Task to carry out —
From the first line to the last, reproduce the records exactly.

▶

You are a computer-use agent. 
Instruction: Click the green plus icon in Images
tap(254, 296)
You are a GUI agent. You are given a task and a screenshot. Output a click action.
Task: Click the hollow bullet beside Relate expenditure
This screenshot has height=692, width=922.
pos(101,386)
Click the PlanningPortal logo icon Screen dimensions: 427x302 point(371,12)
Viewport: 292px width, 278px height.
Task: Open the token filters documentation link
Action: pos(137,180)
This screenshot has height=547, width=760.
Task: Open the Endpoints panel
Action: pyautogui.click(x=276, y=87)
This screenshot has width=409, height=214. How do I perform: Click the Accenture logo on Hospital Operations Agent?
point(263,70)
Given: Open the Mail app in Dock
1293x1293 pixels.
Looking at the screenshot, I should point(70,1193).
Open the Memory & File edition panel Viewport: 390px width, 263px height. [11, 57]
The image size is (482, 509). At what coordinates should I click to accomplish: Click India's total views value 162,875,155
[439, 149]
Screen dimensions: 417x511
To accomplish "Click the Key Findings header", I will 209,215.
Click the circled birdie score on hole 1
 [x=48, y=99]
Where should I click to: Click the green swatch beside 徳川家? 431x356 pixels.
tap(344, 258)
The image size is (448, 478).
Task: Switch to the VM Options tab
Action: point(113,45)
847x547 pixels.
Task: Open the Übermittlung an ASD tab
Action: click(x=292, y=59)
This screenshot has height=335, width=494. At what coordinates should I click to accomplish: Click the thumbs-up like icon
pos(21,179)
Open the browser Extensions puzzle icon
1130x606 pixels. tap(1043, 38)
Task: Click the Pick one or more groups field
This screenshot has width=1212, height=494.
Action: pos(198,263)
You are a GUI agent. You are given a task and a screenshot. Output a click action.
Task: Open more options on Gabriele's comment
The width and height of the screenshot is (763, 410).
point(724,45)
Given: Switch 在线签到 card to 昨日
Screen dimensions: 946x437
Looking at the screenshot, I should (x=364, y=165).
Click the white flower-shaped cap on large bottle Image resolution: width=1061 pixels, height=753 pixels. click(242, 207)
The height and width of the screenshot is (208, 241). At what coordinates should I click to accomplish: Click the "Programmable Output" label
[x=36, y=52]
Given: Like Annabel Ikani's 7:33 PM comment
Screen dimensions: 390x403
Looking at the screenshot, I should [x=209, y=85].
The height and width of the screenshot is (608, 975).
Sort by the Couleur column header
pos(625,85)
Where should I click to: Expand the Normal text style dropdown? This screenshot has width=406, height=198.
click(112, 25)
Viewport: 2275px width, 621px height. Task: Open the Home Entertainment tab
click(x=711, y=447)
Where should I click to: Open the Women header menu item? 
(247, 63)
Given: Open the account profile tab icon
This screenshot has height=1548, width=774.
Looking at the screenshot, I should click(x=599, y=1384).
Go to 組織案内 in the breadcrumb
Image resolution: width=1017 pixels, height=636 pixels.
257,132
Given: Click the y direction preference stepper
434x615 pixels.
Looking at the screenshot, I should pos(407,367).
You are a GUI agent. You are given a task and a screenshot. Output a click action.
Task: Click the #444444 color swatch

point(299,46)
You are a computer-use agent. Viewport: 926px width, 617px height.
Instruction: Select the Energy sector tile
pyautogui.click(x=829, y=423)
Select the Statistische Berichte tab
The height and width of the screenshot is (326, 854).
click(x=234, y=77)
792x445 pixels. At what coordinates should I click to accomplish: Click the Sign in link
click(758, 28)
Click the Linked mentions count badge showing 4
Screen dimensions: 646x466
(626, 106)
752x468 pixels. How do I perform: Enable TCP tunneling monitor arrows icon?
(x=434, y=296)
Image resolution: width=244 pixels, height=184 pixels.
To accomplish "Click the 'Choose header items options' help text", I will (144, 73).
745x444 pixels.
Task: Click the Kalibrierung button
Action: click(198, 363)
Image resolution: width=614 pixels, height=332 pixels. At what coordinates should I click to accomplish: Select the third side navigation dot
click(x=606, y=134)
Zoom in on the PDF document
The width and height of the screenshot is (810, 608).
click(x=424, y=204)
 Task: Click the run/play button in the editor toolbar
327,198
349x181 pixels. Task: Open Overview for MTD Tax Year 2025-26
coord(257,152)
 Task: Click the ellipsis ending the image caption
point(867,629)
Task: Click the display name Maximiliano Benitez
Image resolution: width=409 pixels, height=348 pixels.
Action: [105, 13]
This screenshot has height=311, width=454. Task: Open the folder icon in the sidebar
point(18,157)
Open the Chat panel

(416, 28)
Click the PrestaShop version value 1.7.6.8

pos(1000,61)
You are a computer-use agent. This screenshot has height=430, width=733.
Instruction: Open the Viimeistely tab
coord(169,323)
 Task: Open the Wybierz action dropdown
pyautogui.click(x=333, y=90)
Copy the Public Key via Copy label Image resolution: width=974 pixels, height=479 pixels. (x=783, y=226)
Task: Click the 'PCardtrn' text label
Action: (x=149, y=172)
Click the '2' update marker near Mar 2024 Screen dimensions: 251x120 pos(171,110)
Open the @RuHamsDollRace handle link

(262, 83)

◀

Task response —
You are a computer-use agent. 
Instruction: Click the green plus icon in Images
tap(254, 296)
You are a GUI agent. You are given a task and a screenshot. Output a click action.
Task: Click the hollow bullet beside Relate expenditure
This screenshot has height=692, width=922.
pos(101,386)
Click the PlanningPortal logo icon Screen dimensions: 427x302 point(371,12)
Viewport: 292px width, 278px height.
Task: Open the token filters documentation link
Action: pos(137,180)
This screenshot has height=547, width=760.
Task: Open the Endpoints panel
Action: pyautogui.click(x=276, y=87)
This screenshot has width=409, height=214. How do I perform: Click the Accenture logo on Hospital Operations Agent?
point(263,70)
Given: Open the Mail app in Dock
1293x1293 pixels.
Looking at the screenshot, I should point(70,1193).
Open the Memory & File edition panel Viewport: 390px width, 263px height. [11, 57]
The image size is (482, 509). At what coordinates should I click to accomplish: Click India's total views value 162,875,155
[439, 149]
Screen dimensions: 417x511
To accomplish "Click the Key Findings header", I will 209,215.
Click the circled birdie score on hole 1
 [x=48, y=99]
Where should I click to: Click the green swatch beside 徳川家? 431x356 pixels.
tap(344, 258)
The image size is (448, 478).
Task: Switch to the VM Options tab
Action: point(113,45)
847x547 pixels.
Task: Open the Übermittlung an ASD tab
Action: click(x=292, y=59)
This screenshot has height=335, width=494. At what coordinates should I click to accomplish: Click the thumbs-up like icon
pos(21,179)
Open the browser Extensions puzzle icon
1130x606 pixels. tap(1043, 38)
Task: Click the Pick one or more groups field
This screenshot has width=1212, height=494.
Action: pos(198,263)
You are a GUI agent. You are given a task and a screenshot. Output a click action.
Task: Open more options on Gabriele's comment
The width and height of the screenshot is (763, 410).
point(724,45)
Given: Switch 在线签到 card to 昨日
Screen dimensions: 946x437
Looking at the screenshot, I should (x=364, y=165).
Click the white flower-shaped cap on large bottle Image resolution: width=1061 pixels, height=753 pixels. click(242, 207)
The height and width of the screenshot is (208, 241). At what coordinates should I click to accomplish: Click the "Programmable Output" label
[x=36, y=52]
Given: Like Annabel Ikani's 7:33 PM comment
Screen dimensions: 390x403
Looking at the screenshot, I should [x=209, y=85].
The height and width of the screenshot is (608, 975).
Sort by the Couleur column header
pos(625,85)
Where should I click to: Expand the Normal text style dropdown? This screenshot has width=406, height=198.
click(112, 25)
Viewport: 2275px width, 621px height. Task: Open the Home Entertainment tab
click(x=711, y=447)
Where should I click to: Open the Women header menu item? 
(247, 63)
Given: Open the account profile tab icon
This screenshot has height=1548, width=774.
Looking at the screenshot, I should click(x=599, y=1384).
Go to 組織案内 in the breadcrumb
Image resolution: width=1017 pixels, height=636 pixels.
257,132
Given: Click the y direction preference stepper
434x615 pixels.
Looking at the screenshot, I should pos(407,367).
You are a GUI agent. You are given a task and a screenshot. Output a click action.
Task: Click the #444444 color swatch

point(299,46)
You are a computer-use agent. Viewport: 926px width, 617px height.
Instruction: Select the Energy sector tile
pyautogui.click(x=829, y=423)
Select the Statistische Berichte tab
The height and width of the screenshot is (326, 854).
click(x=234, y=77)
792x445 pixels. At what coordinates should I click to accomplish: Click the Sign in link
click(758, 28)
Click the Linked mentions count badge showing 4
Screen dimensions: 646x466
(626, 106)
752x468 pixels. How do I perform: Enable TCP tunneling monitor arrows icon?
(x=434, y=296)
Image resolution: width=244 pixels, height=184 pixels.
To accomplish "Click the 'Choose header items options' help text", I will (144, 73).
745x444 pixels.
Task: Click the Kalibrierung button
Action: click(198, 363)
Image resolution: width=614 pixels, height=332 pixels. At what coordinates should I click to accomplish: Select the third side navigation dot
click(x=606, y=134)
Zoom in on the PDF document
The width and height of the screenshot is (810, 608).
click(x=424, y=204)
 Task: Click the run/play button in the editor toolbar
327,198
349x181 pixels. Task: Open Overview for MTD Tax Year 2025-26
coord(257,152)
 Task: Click the ellipsis ending the image caption
point(867,629)
Task: Click the display name Maximiliano Benitez
Image resolution: width=409 pixels, height=348 pixels.
Action: [105, 13]
This screenshot has height=311, width=454. Task: Open the folder icon in the sidebar
point(18,157)
Open the Chat panel

(416, 28)
Click the PrestaShop version value 1.7.6.8

pos(1000,61)
You are a computer-use agent. This screenshot has height=430, width=733.
Instruction: Open the Viimeistely tab
coord(169,323)
 Task: Open the Wybierz action dropdown
pyautogui.click(x=333, y=90)
Copy the Public Key via Copy label Image resolution: width=974 pixels, height=479 pixels. (x=783, y=226)
Task: Click the 'PCardtrn' text label
Action: (x=149, y=172)
Click the '2' update marker near Mar 2024 Screen dimensions: 251x120 pos(171,110)
Open the @RuHamsDollRace handle link

(262, 83)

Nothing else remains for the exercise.